# [TEXT PROVIDED]

******

Published January 27, 2015 by the Asbury Park Press
NEPTUNE – It was a state of emergency, and Kevin Devlin was not without his trusty 2003 Chevy Suburban Monday night.
It’s a full-size SUV he insists on. Though it’s among the older vehicles available to the township’s Office of Emergency Management, he knows its limitations and its ability to power through a snowstorm. Lose a little traction, flip on four-wheel drive, no problems.
Devlin’s truck has handled much worse in his role as deputy coordinator of the office of emergency management. Like superstorm Sandy, a disaster still very much in the memory of the people responsible for handling disasters in Neptune.
Some of those people were at the emergency operation center, a wing of Midtown Community Elementary School. There was a room with a long wood table where authorities gathered to manage response, there was an area for dispatchers, there was a map projected on a screen that showed updates on which roads had been plowed. Those working could take naps on the exam tables in a nearby school nurse’s office. They were there for a week during Sandy.
Keeping roads open for emergencies is a top priority in a snowstorm. Even after the flakes stop falling, it takes at least 24 hours to clear every avenue, according to Emergency Management Coordinator Michael Bascom. There are about 400 miles of roadway in the township, Bascom said, 800 figuring they have to plow both sides of the street.
Road department staff were waiting to do just that over at the public works building. Wind whipped snow through the parking lot and the garage smelled sweet like brown sugar — crews loaded trucks with a mixture of road salt, liquid magnesium to lower the freezing point and molasses to help the grit stick to the ground.
He was born and raised in Hazlet, graduating from Raritan High School in 1979.
He did four years in the Air Force, working as a boiler fireman in Colorado. He’s been with the township for 16 years. He did maintenance in the municipal building, then the township senior center. Then three years riding the back of a garbage truck, lifting cans by hand, before it was automated. Then he went into the roads department. In time, he learned to make street signs.
His father, his grandfather, his brothers are all building painters. DeRosa paints from time to time, but he wanted something with more stability. He’s got a check coming when he retires. His father is still climbing ladders.

******

# [TO-DO LIST]
1: According to the Neptune snowstorm article, how many miles of roadway are in the township?
2: Copy the passage of the Neptune snowstorm article between "Published January 27, 2015" and "Suburban Monday night.", inclusive.
3: Proceed with the Neptune snowstorm article, picking up after its final sentence.

# [DATA]
******

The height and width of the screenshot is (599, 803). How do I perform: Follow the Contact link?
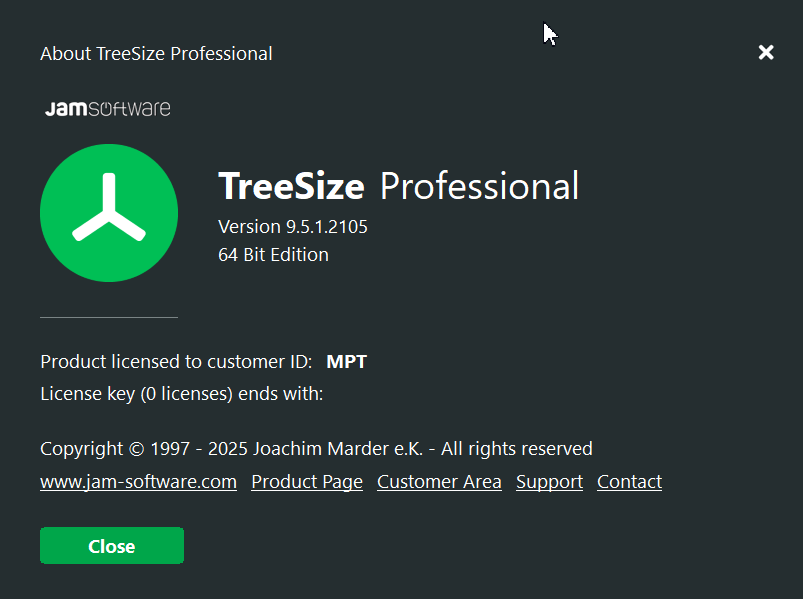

******

# [OUTPUTS BY TASK]
1: About 400 miles.

2:
Published January 27, 2015 by the Asbury Park Press
NEPTUNE – It was a state of emergency, and Kevin Devlin was not without his trusty 2003 Chevy Suburban Monday night.

3:
“53 years old and your bones start aching with the raw cold like that.”When DeRosa retires, he’d like to get back to Colorado, near the foothills of mountains. It’s cold, but drier than New Jersey.
Finally, at about 1:15 a.m. there was enough powder on the ground to get started. Albert “Albie” Fritz lead the charge in an elephant of a truck — a Ford F-750 XL Super Duty with an 11.5-foot wide plow.
It was Fritz’s favorite kind of snow. It was light and dry, easy to push, though prone to drifting. Fritz first plowed a line down the middle of larger roads, rumbling along at about 10 m.p.h., plow blade clattering on the asphalt.
SMASH!
His plow hit a manhole cover hidden under snow like a mine. It felt like a moderate car crash, but it’s actually fairly routine.
Fritz is 24, he’s worked with the township for about four years. He was also once a garbageman, and Monday night he and DeRosa worked as a team to clear the “college streets,” an area of roads named after institutions of higher learning.
DeRosa was in a smaller truck, good for maneuvering in tight spaces, while Fritz’s beast truck was good for long stretches.
BANG!
Though Fritz was driving slowly, the impact with the manhole cover rattled the cab of the truck. Fritz had to go slowly because he wasn’t intimately familiar with where each pitfall was. Hitting one at a higher speed could seriously damage the plow. More experienced drivers know the land so well they can dodge the obstacles and cruise up to 30 m.p.h.
If not for the roar of the truck, the scene was peaceful. Homes nestled in soft white drifts. Nobody around. It looked like poetry— the steady falling of snow, the bare branches of trees, dark against the gray sky.
CRASH!
Another manhole cover.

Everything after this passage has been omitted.